§ Texto extraído
######

Ciudad de México, 1 abr (EFE).- A Paola Muñiz le molesta que le digan que Altair, de diez años y con autismo, está en su mundo. “Está en nuestro mundo, no hay otro”, contesta airada en el afán de que su hijo no se hunda entre los estigmas que rodean a su condición médica.
En esa tarea tiene en su padre, Miguel Ángel Muñiz, al mejor aliado: en la escuela, le explica aquello que no ha sido capaz de entender; en casa, le da conversación mientras el pequeño juega con los trenes que invaden la mesa del salón de su casa, en la alcaldía Venustiano Carranza de Ciudad de México.
Cuando tenía tres años, Altair comenzó a dar señas de su autismo. Apenas hablaba, no miraba a sus padres cuando le hablaban y en la guardería se quejaban de sus “berrinches”.
“Un neurólogo nos dijo que no tenía nada, que estaba consentido. En otras instituciones, que no tenía edad para que lo diagnosticaran”, explicó Paola en entrevista con EFE, con motivo del Día Mundial de Concienciación sobre el Autismo que se celebra el próximo domingo.
Cuando la rebotaban de un centro a otro, Paola estaba en la etapa de negación.
En el Centro Integral de Salud Mental (CISAME) le hicieron las pruebas pertinentes y el diagnóstico fue claro: Altair tenía un trastorno del espectro autista moderado.
“Pierdes la imagen de niño perfecto que pensabas que ibas a tener. No es algo malo, pero es diferente de lo que tenías planificado”, relató.
Tras el duelo, llegó la aceptación, aunque no de todos.
“Me decían que no dijese que el niño tenía esa condición, lo percibían como algo malo. A mí me reprochaban mucho que no le motivaba lo suficiente o no le llevaba a terapia. Había una discriminación hacia Altair y hacia nosotros como papás”, lamentó.
Altair, sin embargo, también recibió muestras de apoyo.
En una ocasión, una madre del colegio pidió que sacaran a Altair del grupo de su hija. A cambio, la invitaron a abandonar el centro: “A su hija la van a aceptar en cualquier escuela y a Altair no, ¿a quién cree que voy a proteger?”, dijo Paola, reconstruyendo las palabras de la directora del colegio.

######

§ Descripción del problema
¿Cómo resumirías en dos oraciones el texto sobre Altair, el niño con autismo? Básate únicamente en el texto.

§ Extracto de datos

######

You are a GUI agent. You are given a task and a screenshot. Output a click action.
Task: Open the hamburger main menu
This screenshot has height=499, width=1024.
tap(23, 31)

######

§ Respuesta escrita
Paola Muñiz rechaza que digan que su hijo Altair, de diez años y con autismo, está en su mundo, y cuenta que, tras pasar de un centro a otro, en el CISAME le diagnosticaron un trastorno del espectro autista moderado. Después del duelo llegó la aceptación, aunque la familia sufrió discriminación y reproches, y también recibió apoyo, como cuando el colegio invitó a irse a una madre que había pedido sacar a Altair del grupo de su hija.